SAGE Open Medical Case Reports (Jan 2023)

Extremely dangerous hypopituitarism related long QT syndrome and transient ST-segment elevation: A case report

  • Jia Zhang,
  • Yingying Zou,
  • Xiaoshu Chen,
  • Jingye Pan,
  • Haizhu Yu,
  • Yi Wang,
  • Yanran Wu,
  • He Zou

DOI
https://doi.org/10.1177/2050313X221147194
Journal volume & issue
Vol. 11

Abstract

Read online

Acquired long QT syndrome caused by hypopituitarism and transient ST-segment elevation has not been reported in cardiac arrest patients. We report a case of extremely dangerous acquired long QT syndrome and transient ST-segment elevation.

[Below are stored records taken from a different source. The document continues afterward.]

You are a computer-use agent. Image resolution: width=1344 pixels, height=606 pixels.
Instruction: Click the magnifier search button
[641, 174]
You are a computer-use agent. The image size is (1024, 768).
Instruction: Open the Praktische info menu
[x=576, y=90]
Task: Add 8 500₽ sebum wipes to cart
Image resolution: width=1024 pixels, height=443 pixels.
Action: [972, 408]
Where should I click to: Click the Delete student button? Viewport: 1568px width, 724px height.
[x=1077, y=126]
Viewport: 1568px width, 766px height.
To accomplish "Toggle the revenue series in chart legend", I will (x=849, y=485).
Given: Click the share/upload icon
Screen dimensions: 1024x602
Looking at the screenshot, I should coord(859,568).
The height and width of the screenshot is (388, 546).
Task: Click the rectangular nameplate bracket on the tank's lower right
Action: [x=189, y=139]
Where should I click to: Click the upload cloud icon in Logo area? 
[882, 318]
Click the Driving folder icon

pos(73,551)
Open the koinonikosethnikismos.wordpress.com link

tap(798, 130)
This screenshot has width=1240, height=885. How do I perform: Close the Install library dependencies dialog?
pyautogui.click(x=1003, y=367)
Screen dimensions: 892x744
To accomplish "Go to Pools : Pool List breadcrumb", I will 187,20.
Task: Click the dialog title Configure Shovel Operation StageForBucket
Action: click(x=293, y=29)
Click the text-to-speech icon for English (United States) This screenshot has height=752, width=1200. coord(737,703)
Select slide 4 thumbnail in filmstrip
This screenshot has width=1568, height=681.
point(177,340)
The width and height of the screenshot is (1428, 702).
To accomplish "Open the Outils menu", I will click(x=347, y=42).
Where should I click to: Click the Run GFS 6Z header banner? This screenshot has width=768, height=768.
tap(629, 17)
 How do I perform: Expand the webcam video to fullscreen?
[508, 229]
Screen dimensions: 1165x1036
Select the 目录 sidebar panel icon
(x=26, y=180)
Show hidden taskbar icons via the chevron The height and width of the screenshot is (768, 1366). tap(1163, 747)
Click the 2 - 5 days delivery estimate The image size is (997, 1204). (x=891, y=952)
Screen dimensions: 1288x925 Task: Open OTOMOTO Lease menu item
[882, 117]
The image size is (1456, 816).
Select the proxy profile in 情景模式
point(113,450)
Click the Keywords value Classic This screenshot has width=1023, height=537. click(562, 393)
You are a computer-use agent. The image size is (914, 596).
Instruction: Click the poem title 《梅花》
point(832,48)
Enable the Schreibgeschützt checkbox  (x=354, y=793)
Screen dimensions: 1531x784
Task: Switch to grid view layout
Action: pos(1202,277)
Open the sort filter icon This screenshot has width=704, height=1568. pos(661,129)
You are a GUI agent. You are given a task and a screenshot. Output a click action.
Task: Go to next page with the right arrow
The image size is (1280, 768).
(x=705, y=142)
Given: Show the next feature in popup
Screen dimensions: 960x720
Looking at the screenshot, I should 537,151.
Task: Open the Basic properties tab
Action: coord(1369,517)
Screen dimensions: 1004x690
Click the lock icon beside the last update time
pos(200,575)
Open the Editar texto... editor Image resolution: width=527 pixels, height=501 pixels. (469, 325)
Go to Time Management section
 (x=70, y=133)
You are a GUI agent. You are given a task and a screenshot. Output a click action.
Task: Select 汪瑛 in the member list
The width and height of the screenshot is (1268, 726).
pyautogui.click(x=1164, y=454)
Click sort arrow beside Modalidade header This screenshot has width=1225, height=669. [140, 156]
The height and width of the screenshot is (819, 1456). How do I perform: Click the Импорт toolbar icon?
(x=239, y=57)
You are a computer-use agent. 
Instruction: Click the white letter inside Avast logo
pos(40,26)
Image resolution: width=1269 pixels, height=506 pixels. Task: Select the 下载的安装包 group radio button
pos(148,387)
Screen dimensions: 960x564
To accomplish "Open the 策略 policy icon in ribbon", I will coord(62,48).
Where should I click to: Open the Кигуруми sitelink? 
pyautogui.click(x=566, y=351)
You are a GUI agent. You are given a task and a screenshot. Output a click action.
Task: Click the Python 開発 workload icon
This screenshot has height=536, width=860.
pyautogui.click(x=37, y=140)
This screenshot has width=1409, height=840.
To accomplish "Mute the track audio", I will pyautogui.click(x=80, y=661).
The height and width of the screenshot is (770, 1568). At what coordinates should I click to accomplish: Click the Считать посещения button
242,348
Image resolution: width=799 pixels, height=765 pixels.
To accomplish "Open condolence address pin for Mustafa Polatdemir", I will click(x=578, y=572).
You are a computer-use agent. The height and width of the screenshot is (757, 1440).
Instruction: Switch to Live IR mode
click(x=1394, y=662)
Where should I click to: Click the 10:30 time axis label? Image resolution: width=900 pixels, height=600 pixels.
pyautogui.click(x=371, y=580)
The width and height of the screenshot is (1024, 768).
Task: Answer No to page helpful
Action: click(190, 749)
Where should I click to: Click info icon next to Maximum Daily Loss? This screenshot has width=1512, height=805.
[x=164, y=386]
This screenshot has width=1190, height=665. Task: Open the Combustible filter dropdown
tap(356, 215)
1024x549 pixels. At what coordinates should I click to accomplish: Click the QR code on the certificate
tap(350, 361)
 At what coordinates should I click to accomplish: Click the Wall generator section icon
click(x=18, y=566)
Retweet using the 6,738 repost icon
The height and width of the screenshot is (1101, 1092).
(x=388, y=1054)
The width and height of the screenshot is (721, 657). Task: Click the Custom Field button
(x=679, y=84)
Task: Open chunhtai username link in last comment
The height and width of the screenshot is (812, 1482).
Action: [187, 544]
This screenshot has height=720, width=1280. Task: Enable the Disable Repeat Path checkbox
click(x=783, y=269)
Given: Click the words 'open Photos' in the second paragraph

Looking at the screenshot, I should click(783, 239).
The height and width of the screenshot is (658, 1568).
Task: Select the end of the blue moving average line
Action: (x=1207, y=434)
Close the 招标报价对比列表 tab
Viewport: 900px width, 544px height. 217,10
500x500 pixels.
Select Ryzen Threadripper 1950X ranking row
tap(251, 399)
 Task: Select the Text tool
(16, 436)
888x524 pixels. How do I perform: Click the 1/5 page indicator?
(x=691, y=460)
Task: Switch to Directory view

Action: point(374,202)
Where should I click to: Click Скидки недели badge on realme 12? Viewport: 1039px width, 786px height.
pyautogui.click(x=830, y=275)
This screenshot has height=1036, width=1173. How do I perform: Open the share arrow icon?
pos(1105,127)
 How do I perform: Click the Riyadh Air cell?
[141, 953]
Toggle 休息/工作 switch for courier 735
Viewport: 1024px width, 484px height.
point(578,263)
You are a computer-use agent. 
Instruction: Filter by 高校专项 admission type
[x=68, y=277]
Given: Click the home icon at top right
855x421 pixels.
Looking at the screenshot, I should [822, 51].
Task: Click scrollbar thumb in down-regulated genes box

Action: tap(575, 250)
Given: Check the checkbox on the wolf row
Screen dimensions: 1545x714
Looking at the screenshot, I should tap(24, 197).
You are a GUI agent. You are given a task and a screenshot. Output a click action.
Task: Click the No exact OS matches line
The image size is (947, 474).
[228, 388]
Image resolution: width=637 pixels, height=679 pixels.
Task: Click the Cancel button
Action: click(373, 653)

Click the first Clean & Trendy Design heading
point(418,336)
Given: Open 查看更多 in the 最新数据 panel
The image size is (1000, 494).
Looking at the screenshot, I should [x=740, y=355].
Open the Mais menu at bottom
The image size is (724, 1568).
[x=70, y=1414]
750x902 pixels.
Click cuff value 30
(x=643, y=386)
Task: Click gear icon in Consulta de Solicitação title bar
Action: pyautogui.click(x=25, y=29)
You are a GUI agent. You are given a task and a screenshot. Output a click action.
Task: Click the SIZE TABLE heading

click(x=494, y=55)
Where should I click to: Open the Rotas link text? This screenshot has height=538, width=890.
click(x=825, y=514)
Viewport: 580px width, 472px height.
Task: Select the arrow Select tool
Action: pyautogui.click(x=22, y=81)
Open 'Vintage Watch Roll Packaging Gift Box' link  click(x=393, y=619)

A 44-year-old Chinese woman with renal failure experienced sudden cardiac arrest in the haemodialysis room. Subsequent electrocardiogram showed QT prolongation and transient ST-segment elevation. This patient’s medical history, subsequent laboratory results and pituitary magnetic resonance imaging suggested hypopituitarism. Transient ST-segment elevation on the electrocardiogram was considered to be caused by repeated direct current shocks. The patient was diagnosed with acquired long QT syndrome and was not taking any antiarrhythmic drugs. Her corrected QT interval normalized after hormone replacement therapy. This case highlights the importance of the awareness of hypopituitarism; early identification and intervention can prevent the occurrence of this life-threatening arrhythmia. ST-segment elevation is not always due to acute myocardial infarction, and a variety of other causes, especially electrical cardioversion, should be considered.